*Exercises to complete:*
a: According to the Giles Harrison biography, at which two universities is he a visiting professor?
b: Retype the part of the Giles Harrison biography starting with "Giles Harrison is" and going on through "from historical sources.".

*Source:*
• • •

= Giles Harrison =

Professor of Atmospheric Physics

Giles Harrison is a professor of Atmospheric Physics in the Department of Meteorology at the University of Reading, where he has served as head of department several times. He is a visiting professor at the Universities of Bath and Oxford. His research work continues over 250 years of UK studies in atmospheric electricity, in its modern form an interdisciplinary topic at the intersection of aerosol and cloud physics, solar-climate and internal-climate interactions, scientific sensor development and the retrieval of quantitative data from historical sources.

== Education ==
He was educated at Marling School Stroud, and St Catharine's College, Cambridge. He was the first person in his family to attend university. He holds doctorates from Imperial College London (PhD 1992), and the University of Cambridge (ScD 2014).

== Research activity ==
A major part of Harrison's work has focused on the charging of atmospheric particles and droplets and the effect of charge on their behaviour, for which he has pioneered new instruments and methods. This has included applying early atmospheric electrical data for reconstruction of past air pollution and in investigating the electrical effect of solar changes on the Earth's and other atmospheres. His experimental work has clearly demonstrated the widespread presence of atmospheric charge in regions well away from thunderstorms, particularly at horizontal edges of layer clouds. Motivated by the need to increase in situ atmospheric measurements of these phenomena using sensitive balloon-carried instrumentation, Harrison and his co-workers have provided some unique atmospheric measurements. These include turbulence data able to be applied beyond Earth to Titan's atmosphere, the first published airborne measurements of the Icelandic volcanic ash from Eyjafjallajökull, which were undertaken in UK airspace at government request during the April 2010 flight ban, direct evidence for unexpected enhancement of ionisation in the lower atmosphere during a solar storm, and observations of charge made opportunistically within a dust layer transported to the UK by the remnants of Hurricane Ophelia. Analysis, with co-workers, of historical weather and atmospheric electricity data from Shetland during the 1960s nuclear weapons tests, has associated this additional ionisation with increased rainfall.

• • •

*Source material:*

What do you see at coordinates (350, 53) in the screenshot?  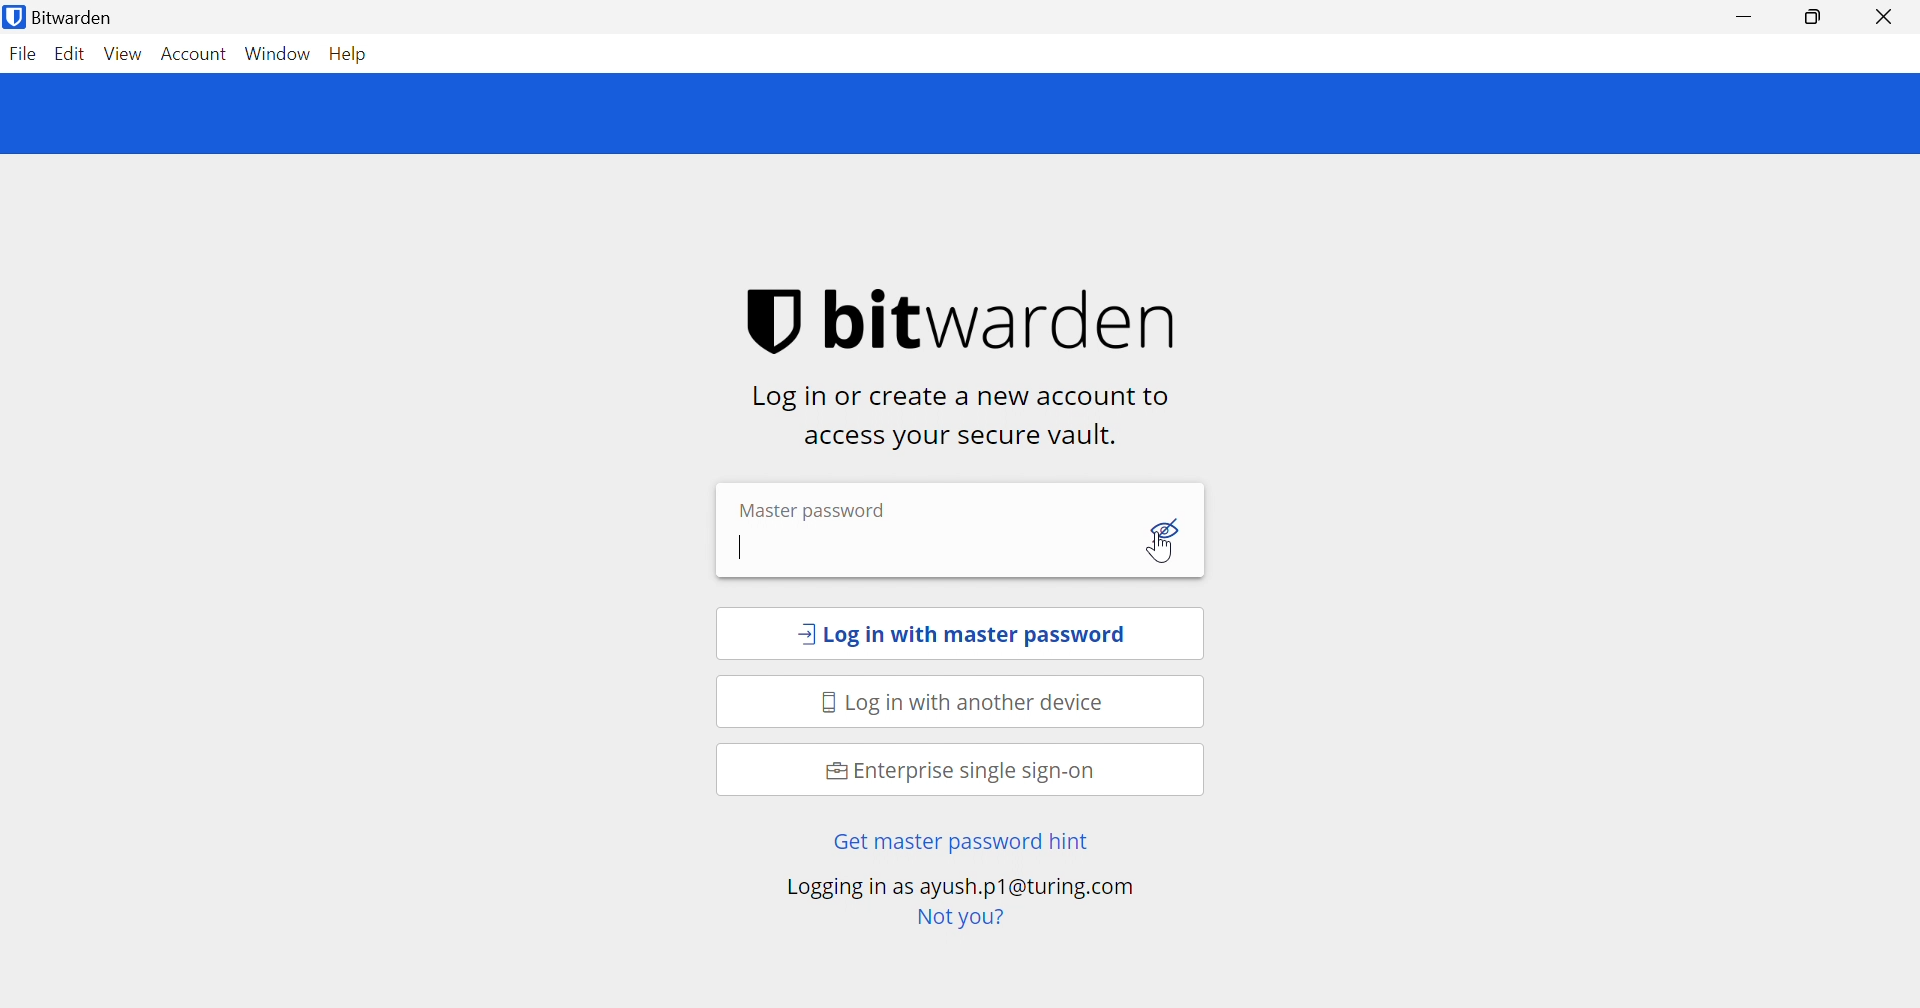 I see `Help` at bounding box center [350, 53].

• • •

*Responses to the tasks:*
a: Bath and Oxford.

b:
Giles Harrison is a professor of Atmospheric Physics in the Department of Meteorology at the University of Reading, where he has served as head of department several times. He is a visiting professor at the Universities of Bath and Oxford. His research work continues over 250 years of UK studies in atmospheric electricity, in its modern form an interdisciplinary topic at the intersection of aerosol and cloud physics, solar-climate and internal-climate interactions, scientific sensor development and the retrieval of quantitative data from historical sources.